▶ **Exercise directions**
Each line below that holds the word "computer" counts once; state the total number of such lines and nothing else.

▶ **Information shown**
□ □ □ □ □

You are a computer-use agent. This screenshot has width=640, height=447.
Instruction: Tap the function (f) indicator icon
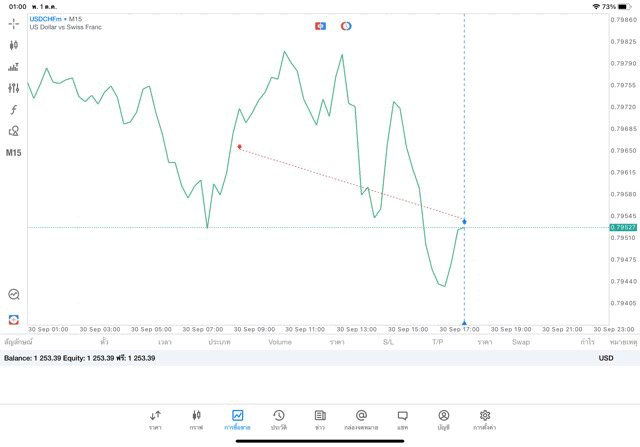coord(14,110)
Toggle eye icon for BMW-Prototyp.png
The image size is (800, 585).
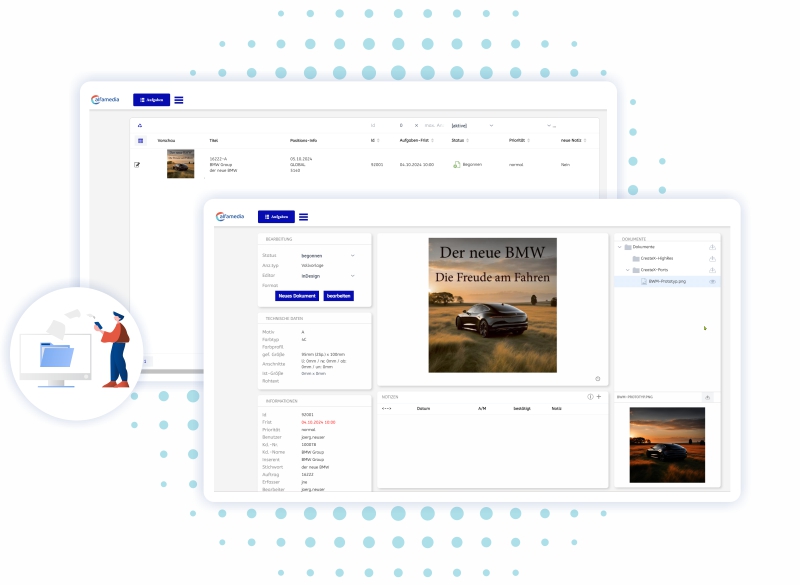[712, 282]
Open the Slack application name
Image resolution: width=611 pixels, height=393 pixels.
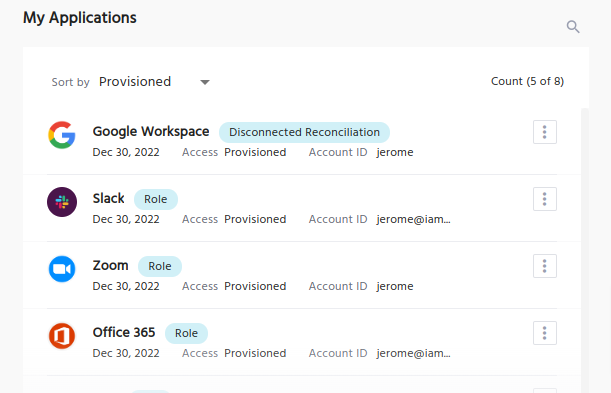click(x=108, y=199)
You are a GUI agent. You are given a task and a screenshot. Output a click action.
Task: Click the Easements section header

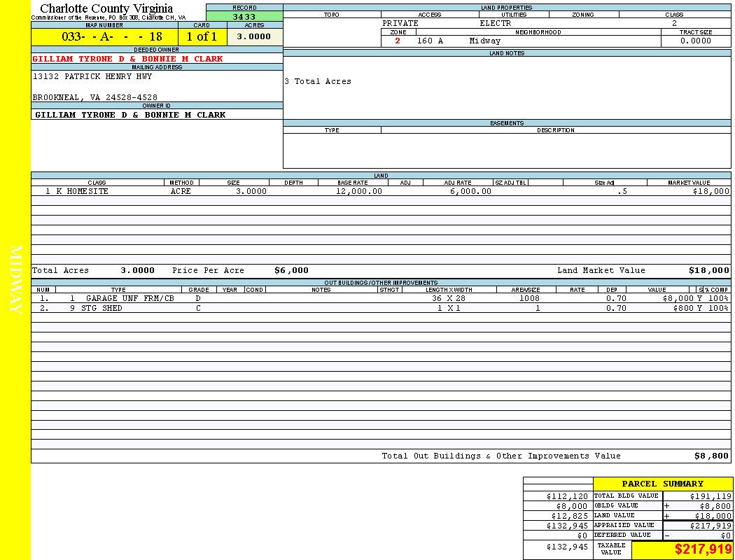pyautogui.click(x=507, y=123)
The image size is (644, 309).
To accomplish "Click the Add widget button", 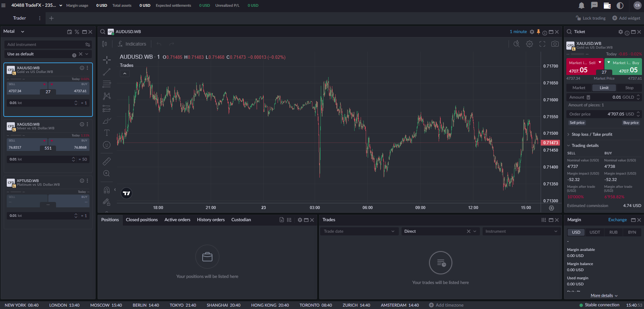I will (626, 18).
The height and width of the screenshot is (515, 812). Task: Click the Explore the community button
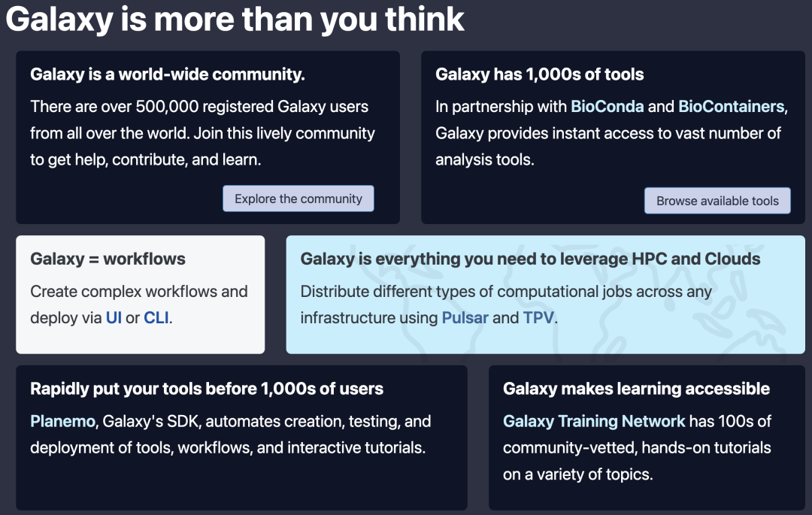(298, 198)
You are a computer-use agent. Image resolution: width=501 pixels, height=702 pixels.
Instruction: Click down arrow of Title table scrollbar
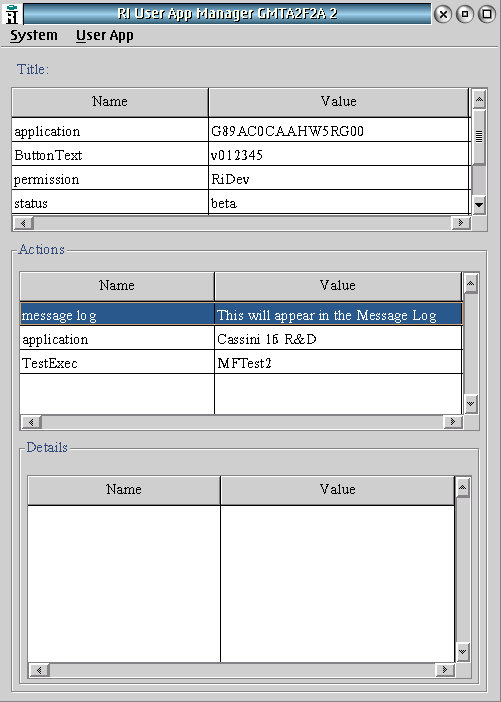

□ □ □ □ □

▶ **Answer box**
2